El rectángulo negro no tacha nada: el texto sigue dentro del PDF
Dibujar una caja opaca sobre un dato en un PDF no lo elimina: la cadena de texto sigue en el flujo de contenido y se puede copiar, buscar o extraer con cualquier biblioteca.

Poner un rectángulo negro encima de un dato en un PDF no lo borra. El texto sigue dentro del archivo, seleccionable y extraíble, porque dibujar una caja es una operación de dibujo y no toca las instrucciones que colocan los caracteres. La guía que ha publicado la gente de hddn.app repasa por qué ocurre y tres casos en los que el fallo salió a la luz demasiado tarde.
Un PDF no es una imagen de una página. Es una lista de instrucciones: coloca este glifo en esta coordenada con esta fuente, luego el siguiente, luego el siguiente. Lo que ves es una cadena real que vive en el flujo de contenido del archivo, con las posiciones que permiten recomponerlo.
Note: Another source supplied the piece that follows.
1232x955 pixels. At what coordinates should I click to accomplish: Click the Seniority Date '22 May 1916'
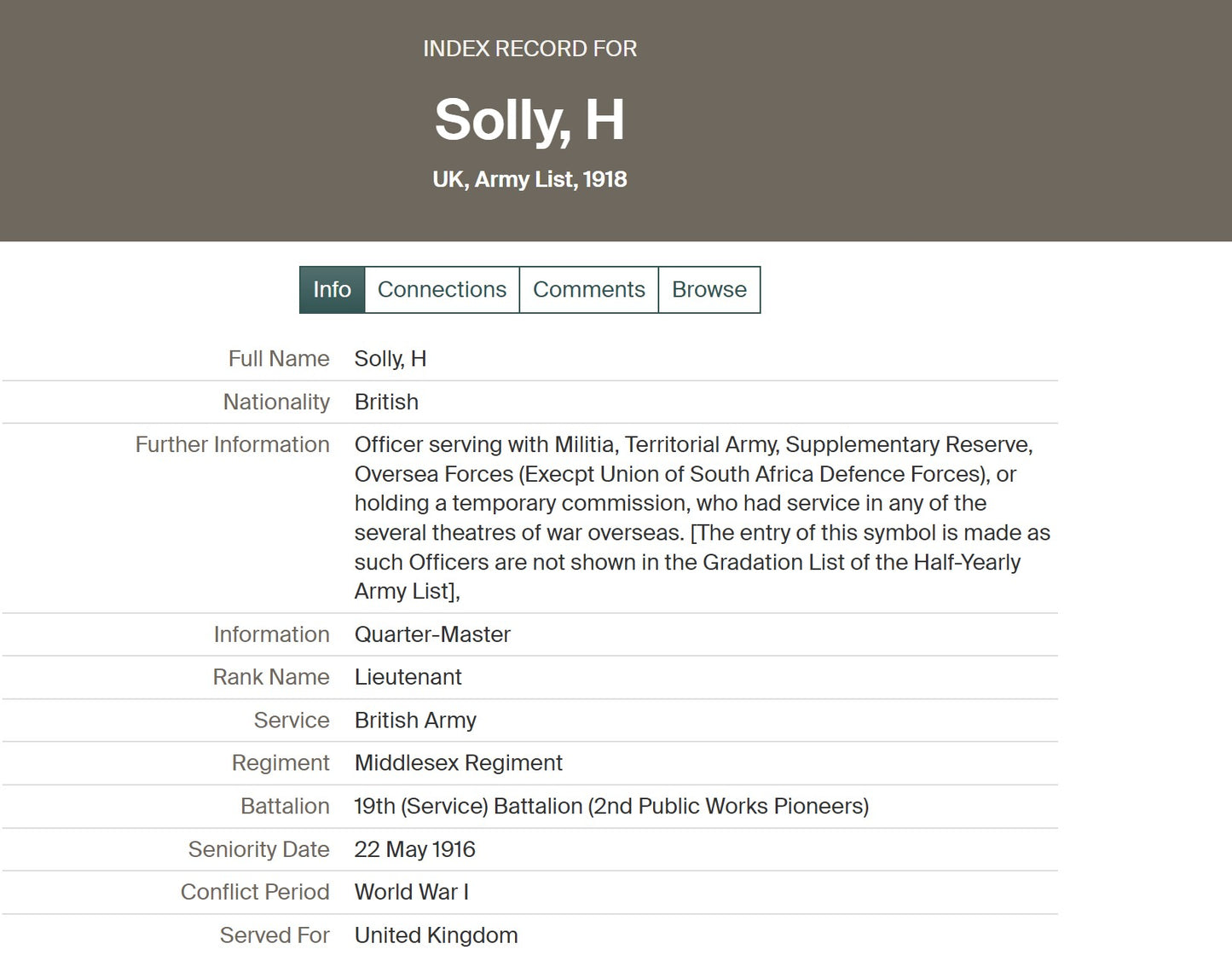(414, 849)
Cuando arrastras el rectángulo añades una instrucción más: pinta una forma rellena en estas coordenadas. Esa instrucción se ejecuta después del texto, así que la forma queda encima y tu ojo se detiene ahí. La instrucción que dibuja el número sigue intacta.
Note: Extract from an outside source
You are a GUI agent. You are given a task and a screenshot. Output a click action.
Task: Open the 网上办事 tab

De ahí que seleccionar la zona y copiar devuelva las palabras: la selección lee el flujo de contenido, no los píxeles. Lo mismo hacen las bibliotecas de extracción, la búsqueda del lector y un lector de pantalla. No es un fallo de la herramienta que usaste: hizo exactamente lo que le pediste.
Cuando falla a escala
En 2005 el Ejército de Estados Unidos publicó su informe sobre el tiroteo en el que murió Nicola Calipari en Irak con secciones tapadas. Al copiar la página a un procesador de textos, las secciones volvieron, con nombres y movimientos de tropas. El Pentágono retiró el archivo, pero para entonces ya estaba replicado en mil sitios. En 2009 el manual de procedimientos del TSA salió con las partes sensibles cubiertas del mismo modo y los investigadores tenían el texto completo en horas. En 2019 los abogados de Paul Manafort presentaron un documento judicial con barras negras sobre varios párrafos; los periodistas copiaron y pegaron y apareció, entre otras cosas, que había compartido datos de encuestas de campaña con Konstantin Kilimnik.
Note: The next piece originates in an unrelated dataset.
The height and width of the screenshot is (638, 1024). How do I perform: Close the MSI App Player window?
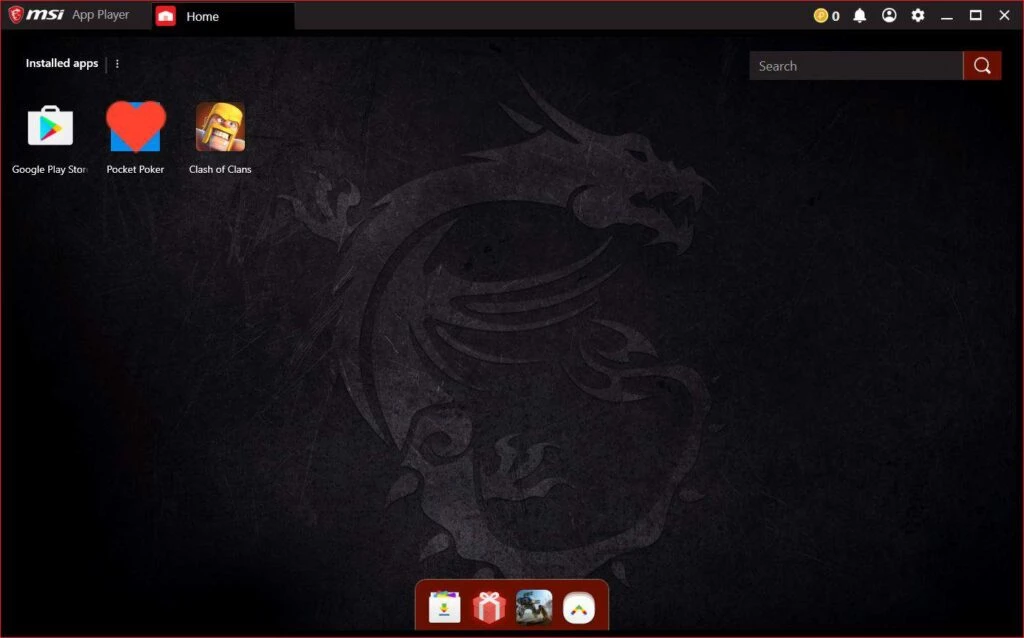pos(1005,16)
Tres organizaciones con abogados, procesos de revisión y mucho interés en acertar. El modo de fallo no distingue lo cuidadoso que seas, porque no parece un fallo hasta que lo encuentra otro.
Cómo se tapa de verdad
Para que el texto desaparezca hay que borrar la instrucción que lo dibuja del flujo de contenido y reescribir el archivo sin ella. Las herramientas de redacción en serio marcan la región, calculan qué glifos caen dentro, los eliminan y después pintan la caja negra como marca visual de lo que se ha quitado. Son dos operaciones distintas que producen la misma captura de pantalla; solo una cambia lo que contiene el archivo.
Y no va solo el texto. Metadatos con el nombre del autor y el nombre original del fichero, versiones previas guardadas en el historial de guardado incremental, comentarios y anotaciones, adjuntos, o una imagen recortada que conserva la foto completa fuera del área de recorte. Cualquiera de esos sitios puede llevar justo lo que querías eliminar.
La comprobación básica no necesita herramienta especializada: abre el PDF, selecciona la zona que crees redactada, copia y pega en un editor de texto plano. Si aparece el texto, no está redactado. Después busca con Ctrl+F una palabra que hayas eliminado; un resultado dentro de la caja negra significa lo mismo. Son diez segundos y cubren el caso habitual, pero no los metadatos, las anotaciones ni el contenido escondido fuera de la página visible: para material sensible, eso es el suelo y no el techo. La guía completa entra en qué operación elimina contenido de verdad y por qué conviene verificar los bytes exportados y no el documento que estabas editando.